Among the lines below, list those containing the string "computer".

━━━━━━━━━━

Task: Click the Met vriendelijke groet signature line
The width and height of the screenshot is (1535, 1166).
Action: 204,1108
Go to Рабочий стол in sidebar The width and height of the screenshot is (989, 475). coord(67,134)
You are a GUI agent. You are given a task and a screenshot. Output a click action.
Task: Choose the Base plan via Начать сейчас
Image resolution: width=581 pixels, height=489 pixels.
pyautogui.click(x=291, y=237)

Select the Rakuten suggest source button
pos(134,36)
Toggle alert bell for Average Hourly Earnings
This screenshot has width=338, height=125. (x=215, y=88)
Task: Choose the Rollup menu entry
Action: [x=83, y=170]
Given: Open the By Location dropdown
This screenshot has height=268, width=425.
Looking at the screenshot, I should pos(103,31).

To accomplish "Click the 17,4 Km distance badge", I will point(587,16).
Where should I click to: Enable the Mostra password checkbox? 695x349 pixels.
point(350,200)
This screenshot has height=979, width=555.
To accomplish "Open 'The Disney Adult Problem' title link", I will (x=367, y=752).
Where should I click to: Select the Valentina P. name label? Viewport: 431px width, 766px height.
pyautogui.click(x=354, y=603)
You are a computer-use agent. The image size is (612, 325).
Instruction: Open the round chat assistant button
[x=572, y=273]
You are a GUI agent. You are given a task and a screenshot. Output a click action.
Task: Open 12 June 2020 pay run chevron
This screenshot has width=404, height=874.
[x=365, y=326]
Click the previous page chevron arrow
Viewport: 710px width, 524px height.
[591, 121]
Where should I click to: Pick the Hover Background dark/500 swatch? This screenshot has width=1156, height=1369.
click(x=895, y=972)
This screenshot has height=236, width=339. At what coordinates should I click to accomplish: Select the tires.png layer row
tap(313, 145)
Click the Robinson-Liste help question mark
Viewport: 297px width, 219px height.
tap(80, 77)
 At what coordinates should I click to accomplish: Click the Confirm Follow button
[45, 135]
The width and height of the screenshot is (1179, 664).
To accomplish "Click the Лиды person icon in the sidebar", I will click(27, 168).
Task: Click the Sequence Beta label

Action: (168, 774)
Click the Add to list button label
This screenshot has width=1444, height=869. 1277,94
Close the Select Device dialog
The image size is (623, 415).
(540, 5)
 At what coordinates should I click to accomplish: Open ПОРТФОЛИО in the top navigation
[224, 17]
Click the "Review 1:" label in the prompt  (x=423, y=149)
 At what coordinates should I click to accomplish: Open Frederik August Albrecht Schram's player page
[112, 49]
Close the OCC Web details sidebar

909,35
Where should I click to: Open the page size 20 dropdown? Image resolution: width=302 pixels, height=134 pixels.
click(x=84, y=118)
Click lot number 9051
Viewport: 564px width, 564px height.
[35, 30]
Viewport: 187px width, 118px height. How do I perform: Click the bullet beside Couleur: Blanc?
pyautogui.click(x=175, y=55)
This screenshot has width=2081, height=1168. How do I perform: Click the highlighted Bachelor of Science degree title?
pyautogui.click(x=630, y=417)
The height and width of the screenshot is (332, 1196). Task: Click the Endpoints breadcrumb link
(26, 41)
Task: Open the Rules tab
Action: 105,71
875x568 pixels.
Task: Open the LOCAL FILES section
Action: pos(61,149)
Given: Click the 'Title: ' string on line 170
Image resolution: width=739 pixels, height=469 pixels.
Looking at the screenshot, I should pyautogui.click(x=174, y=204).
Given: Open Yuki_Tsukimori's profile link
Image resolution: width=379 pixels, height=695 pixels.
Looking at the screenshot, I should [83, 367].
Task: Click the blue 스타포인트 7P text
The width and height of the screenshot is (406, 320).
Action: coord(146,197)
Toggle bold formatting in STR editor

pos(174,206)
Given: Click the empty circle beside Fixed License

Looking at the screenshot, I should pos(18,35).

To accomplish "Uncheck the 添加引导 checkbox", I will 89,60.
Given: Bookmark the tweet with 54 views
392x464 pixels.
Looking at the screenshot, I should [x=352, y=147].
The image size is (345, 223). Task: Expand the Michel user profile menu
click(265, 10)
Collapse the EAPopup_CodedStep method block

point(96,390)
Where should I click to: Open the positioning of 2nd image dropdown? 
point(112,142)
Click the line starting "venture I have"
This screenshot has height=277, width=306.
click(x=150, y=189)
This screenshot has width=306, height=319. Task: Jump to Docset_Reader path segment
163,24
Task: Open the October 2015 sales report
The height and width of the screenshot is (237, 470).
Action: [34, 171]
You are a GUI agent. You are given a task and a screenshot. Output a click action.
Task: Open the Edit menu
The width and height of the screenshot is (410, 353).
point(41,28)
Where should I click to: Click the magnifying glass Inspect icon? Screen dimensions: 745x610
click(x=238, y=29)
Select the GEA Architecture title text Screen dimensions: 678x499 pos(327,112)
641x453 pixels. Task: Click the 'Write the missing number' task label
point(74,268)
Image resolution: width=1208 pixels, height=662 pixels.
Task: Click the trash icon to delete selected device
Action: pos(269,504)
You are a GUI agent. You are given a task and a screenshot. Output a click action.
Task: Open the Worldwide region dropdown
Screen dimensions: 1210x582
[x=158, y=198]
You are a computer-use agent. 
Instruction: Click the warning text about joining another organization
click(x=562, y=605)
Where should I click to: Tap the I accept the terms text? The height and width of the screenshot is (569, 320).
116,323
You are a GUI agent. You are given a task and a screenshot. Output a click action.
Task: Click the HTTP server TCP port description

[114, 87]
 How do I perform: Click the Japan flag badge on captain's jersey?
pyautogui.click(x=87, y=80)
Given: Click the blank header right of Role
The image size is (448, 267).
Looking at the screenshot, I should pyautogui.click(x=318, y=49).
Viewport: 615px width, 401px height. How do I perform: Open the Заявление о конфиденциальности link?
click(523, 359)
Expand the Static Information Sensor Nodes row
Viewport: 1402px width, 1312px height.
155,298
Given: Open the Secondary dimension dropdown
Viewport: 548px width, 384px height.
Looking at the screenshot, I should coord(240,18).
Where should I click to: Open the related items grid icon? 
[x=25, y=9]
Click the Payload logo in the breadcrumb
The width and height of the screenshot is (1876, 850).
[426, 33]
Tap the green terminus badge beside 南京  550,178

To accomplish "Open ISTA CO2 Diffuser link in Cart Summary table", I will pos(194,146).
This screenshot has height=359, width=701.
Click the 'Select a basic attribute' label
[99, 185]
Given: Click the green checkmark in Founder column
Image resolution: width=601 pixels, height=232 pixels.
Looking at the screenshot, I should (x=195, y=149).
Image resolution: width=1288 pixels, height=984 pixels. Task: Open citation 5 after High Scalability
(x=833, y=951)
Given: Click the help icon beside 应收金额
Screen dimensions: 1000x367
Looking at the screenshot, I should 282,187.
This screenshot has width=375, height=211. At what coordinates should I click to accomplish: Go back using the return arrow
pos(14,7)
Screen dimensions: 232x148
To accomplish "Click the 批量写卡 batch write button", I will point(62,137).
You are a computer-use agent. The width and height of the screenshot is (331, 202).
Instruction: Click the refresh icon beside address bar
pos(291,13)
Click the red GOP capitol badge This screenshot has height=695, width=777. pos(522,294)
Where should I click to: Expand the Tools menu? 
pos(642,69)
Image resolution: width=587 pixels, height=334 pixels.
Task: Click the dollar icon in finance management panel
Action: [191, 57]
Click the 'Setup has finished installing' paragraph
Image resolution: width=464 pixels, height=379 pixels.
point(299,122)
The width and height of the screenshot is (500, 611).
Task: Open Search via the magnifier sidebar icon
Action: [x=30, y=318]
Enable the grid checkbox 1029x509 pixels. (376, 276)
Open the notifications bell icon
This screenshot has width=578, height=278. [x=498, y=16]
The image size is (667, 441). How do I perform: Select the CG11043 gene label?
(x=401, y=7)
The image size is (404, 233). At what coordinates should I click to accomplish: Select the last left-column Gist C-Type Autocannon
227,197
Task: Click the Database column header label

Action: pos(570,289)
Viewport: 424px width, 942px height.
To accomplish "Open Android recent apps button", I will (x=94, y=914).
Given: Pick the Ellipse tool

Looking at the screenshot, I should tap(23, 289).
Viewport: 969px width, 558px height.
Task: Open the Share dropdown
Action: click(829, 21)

━━━━━━━━━━

Task output
You are a computer-use agent. The image size is (612, 325).
You are a computer-use agent. 
You are a computer-use agent. The width and height of the screenshot is (331, 202).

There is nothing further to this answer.